# Günstige Mechanische Tastatur



## divadvo (20. September 2014)

*Günstige Mechanische Tastatur*

Ich suche eine preiswerte mechanische Tastatur. 

Die Tastatur wird nur zum tippen benutzt. Cherry Mx-Blue?
Gibt es mechanische Tastaturen bis 40 Euro?


----------



## endgame (20. September 2014)

*AW: Günstige Mechanische Tastatur*

Für 40€ wirds verdammt schwer.
.. bei 50€ + geht es da eher los.
• Cherry MX-Board 3.0, MX-Blue, USB, DE (G80-3850LSBDE-2)
• Cherry G80-3000LSCDE-2, PS/2 & USB (schwarz)
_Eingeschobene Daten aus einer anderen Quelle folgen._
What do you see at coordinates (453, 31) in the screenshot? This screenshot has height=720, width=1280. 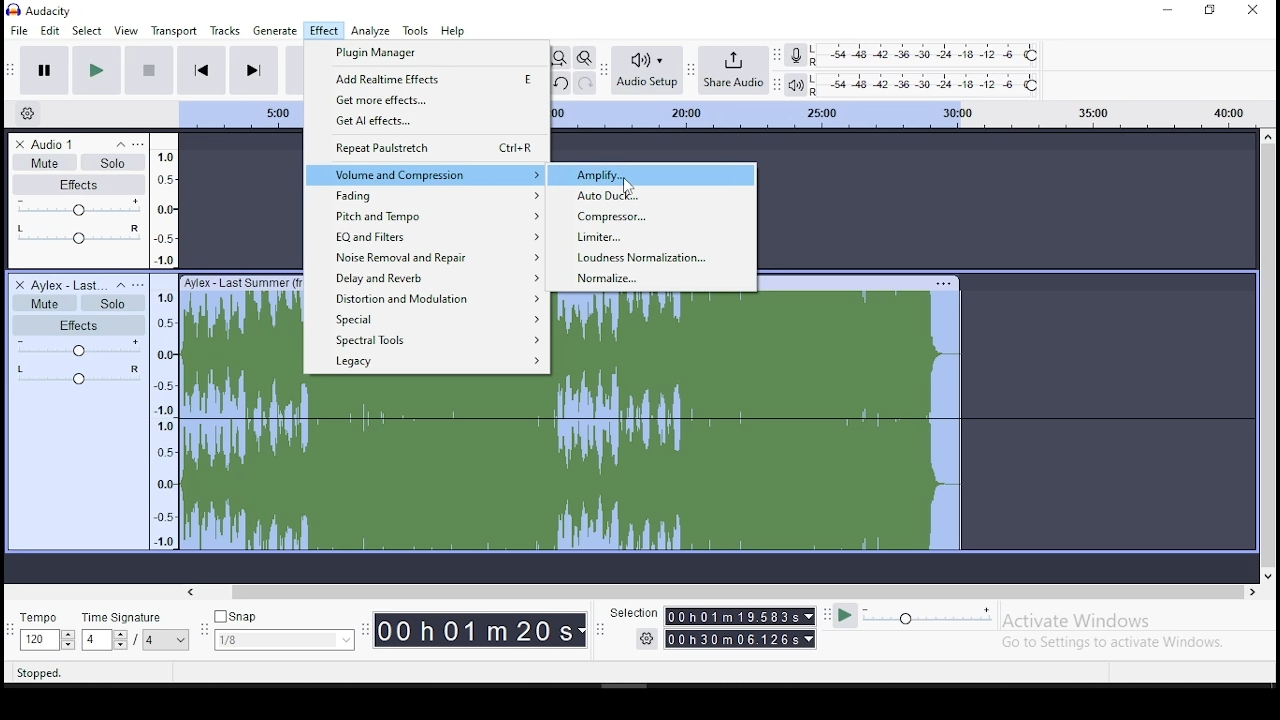 I see `help` at bounding box center [453, 31].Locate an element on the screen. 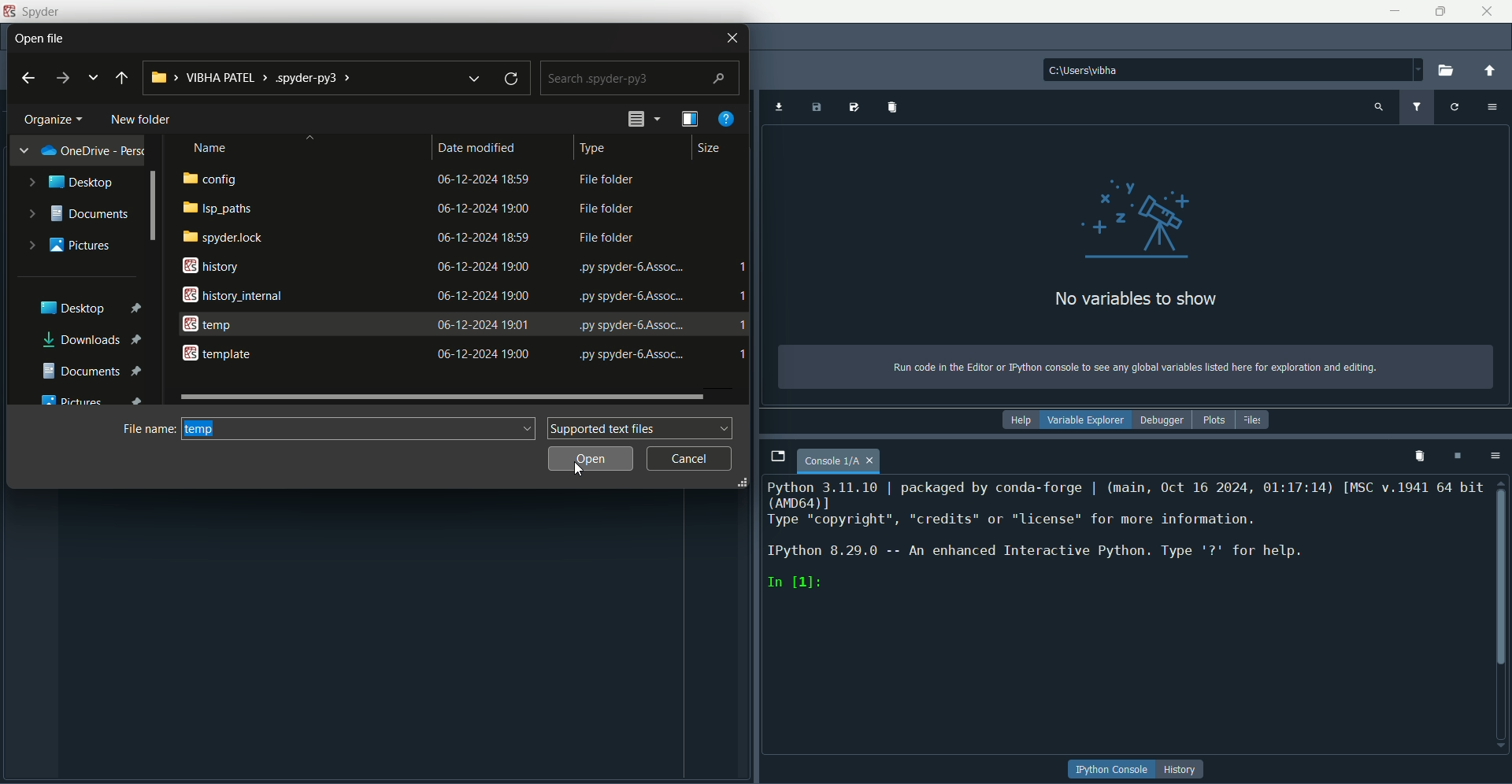 The width and height of the screenshot is (1512, 784). date is located at coordinates (485, 353).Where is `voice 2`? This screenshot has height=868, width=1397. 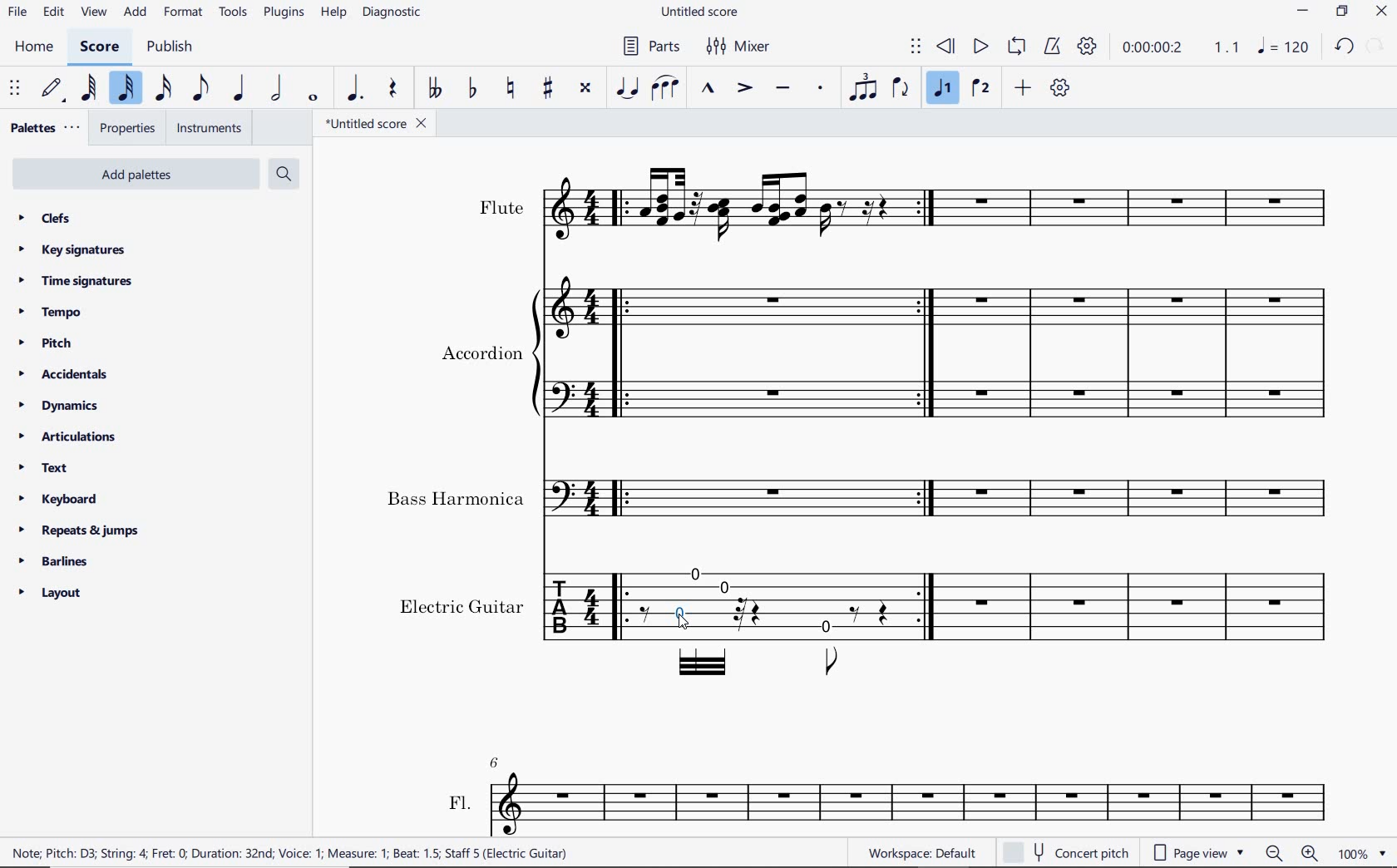
voice 2 is located at coordinates (982, 89).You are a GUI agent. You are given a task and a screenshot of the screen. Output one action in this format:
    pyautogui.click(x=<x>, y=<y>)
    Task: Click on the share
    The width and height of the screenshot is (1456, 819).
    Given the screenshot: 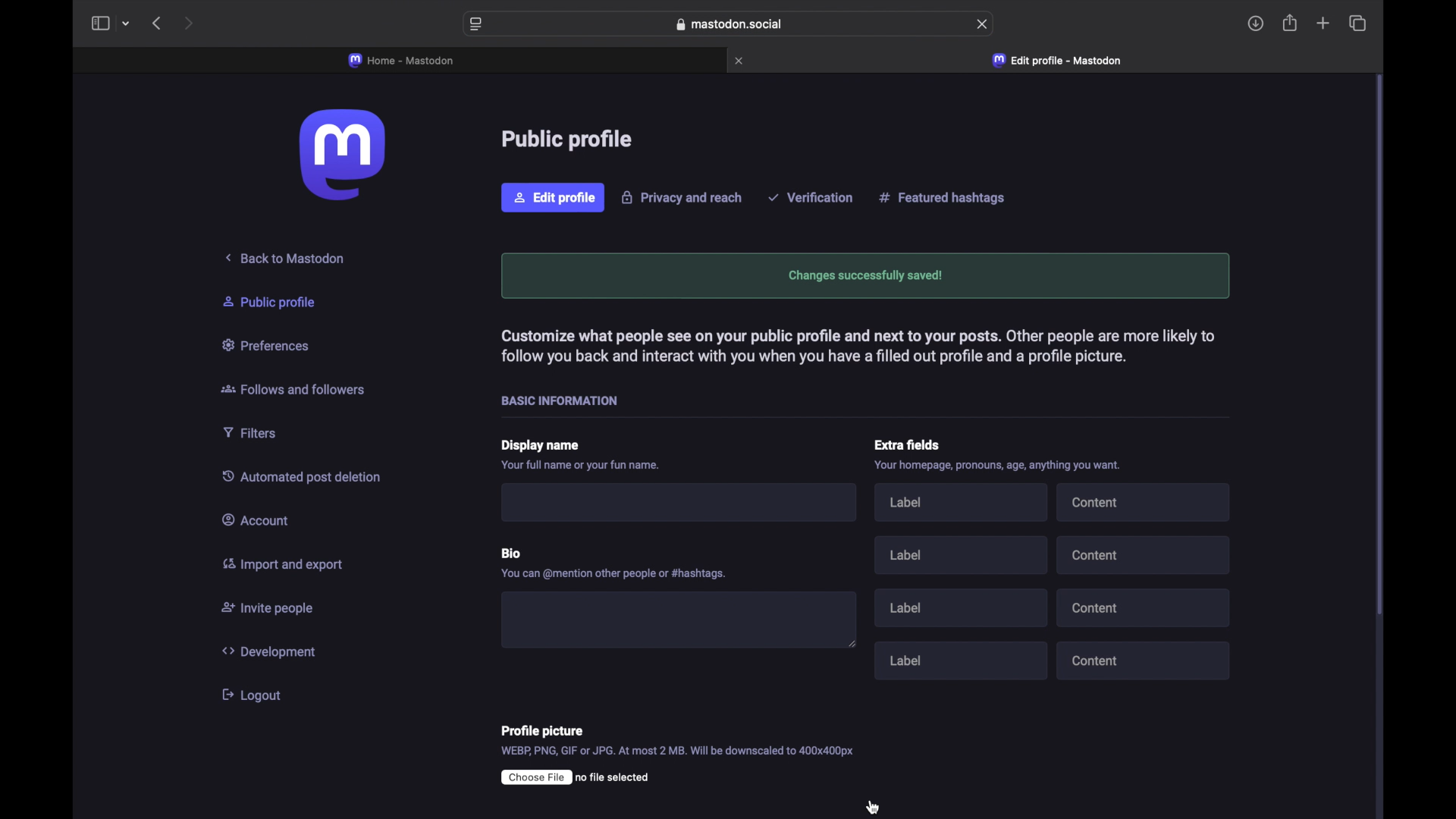 What is the action you would take?
    pyautogui.click(x=1290, y=22)
    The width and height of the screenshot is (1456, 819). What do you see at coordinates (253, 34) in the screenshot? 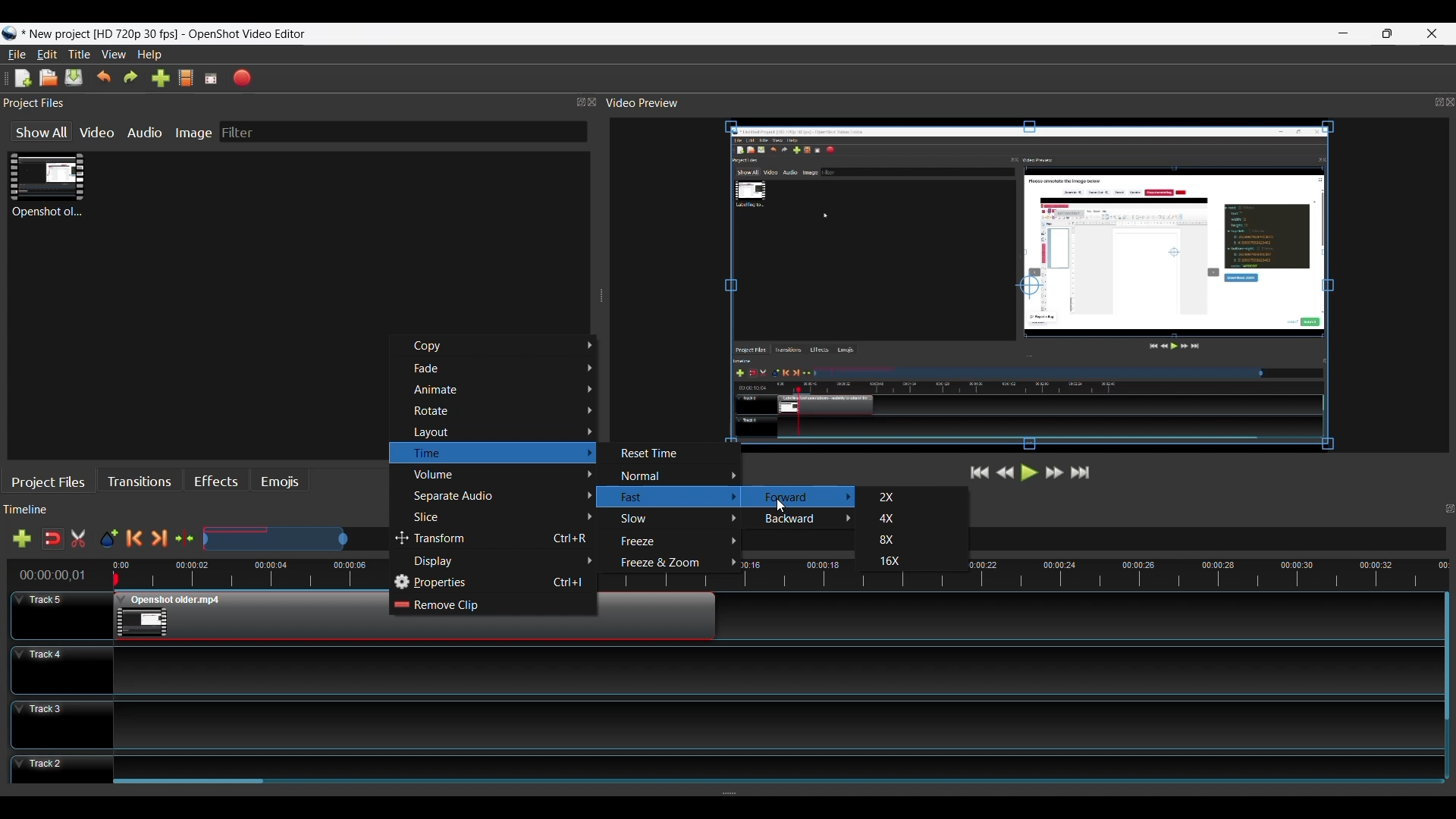
I see `OpenShot video editor` at bounding box center [253, 34].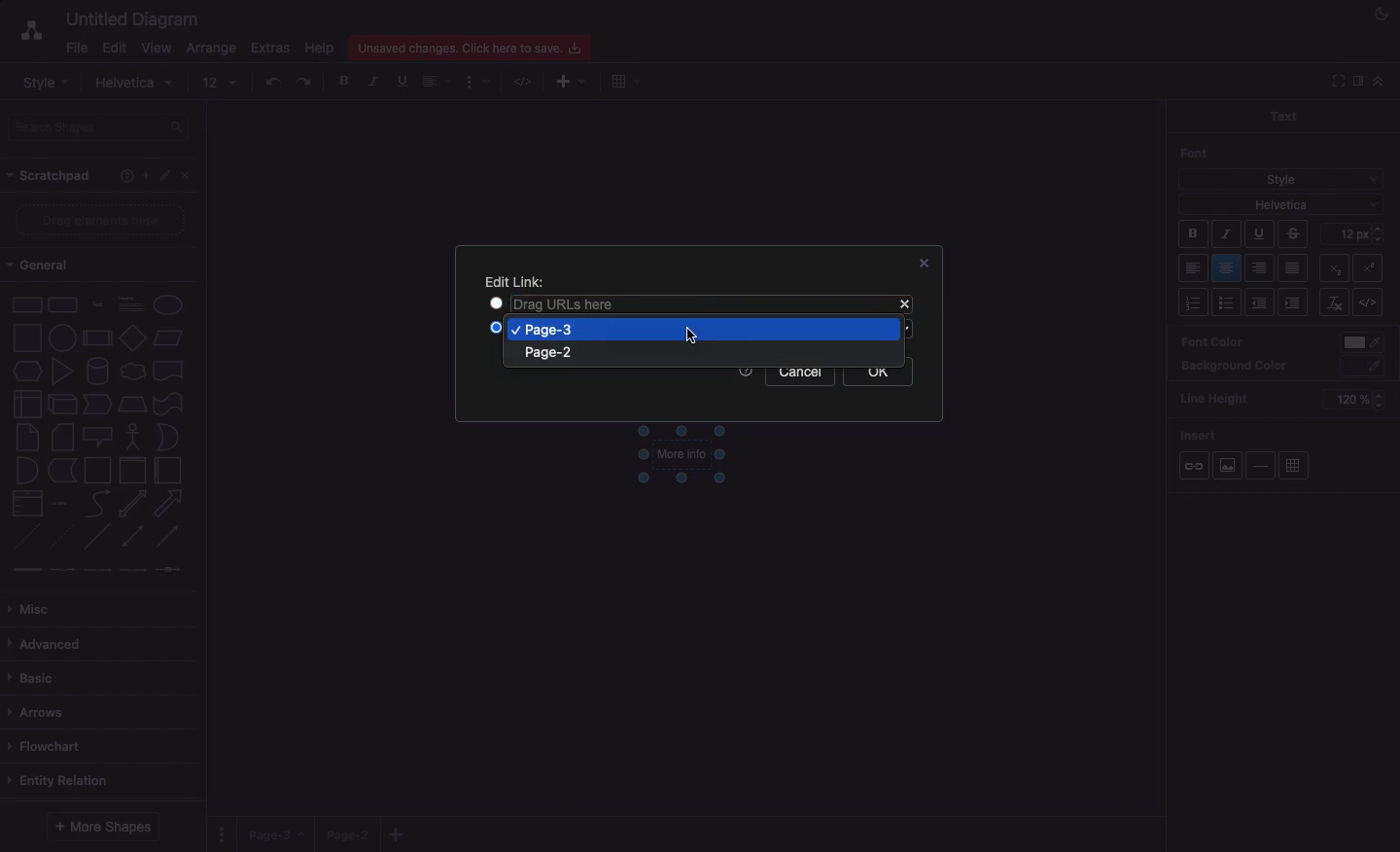 Image resolution: width=1400 pixels, height=852 pixels. Describe the element at coordinates (49, 646) in the screenshot. I see `Advanced` at that location. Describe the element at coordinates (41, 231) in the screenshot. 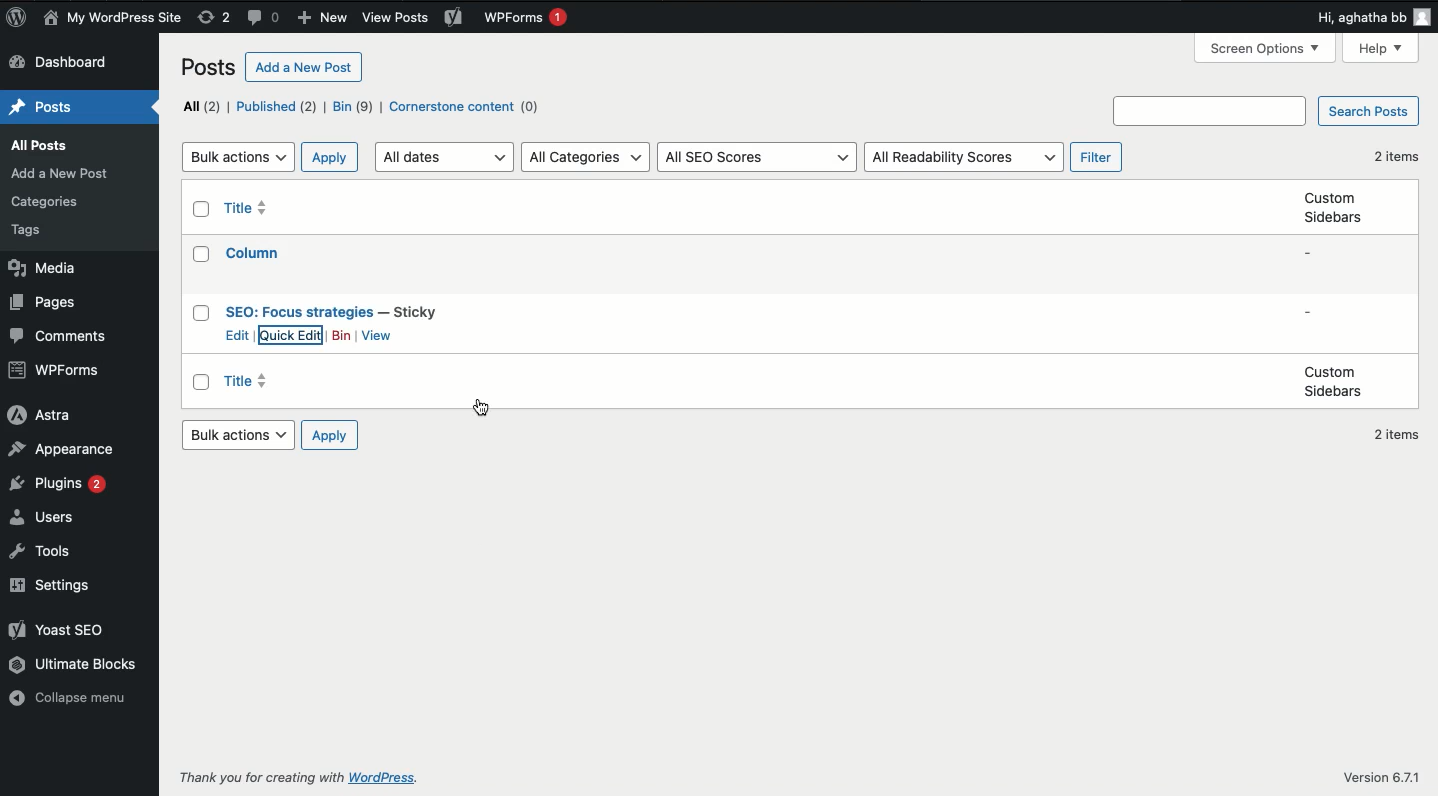

I see `Posts` at that location.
sehen beide halt nicht sooooo gut aus, tuen aber ihren Job.

lg


----------



## divadvo (20. September 2014)

*AW: Günstige Mechanische Tastatur*

Wie viel Geld sollte man in eine gutaussehende mechanische Tastatur investieren?    Coolermaster?

Welche nicht mechanische Tastaturen sich fürs Tippen geeignet?


----------



## BenRo (20. September 2014)

*AW: Günstige Mechanische Tastatur*

Bitte einmal diese Fragen beantworten:
http://extreme.pcgameshardware.de/e...-kaufberatung-zu-mechanischen-tastaturen.html

Die oben genannten sind die günstigsten Varianten, das MX-Board wenn du flache Tasten präferierst, die G80-3000, wenn du hohe Tasten präferierst. Alternativ kann man natürlich nach einer gebrauchten suchen.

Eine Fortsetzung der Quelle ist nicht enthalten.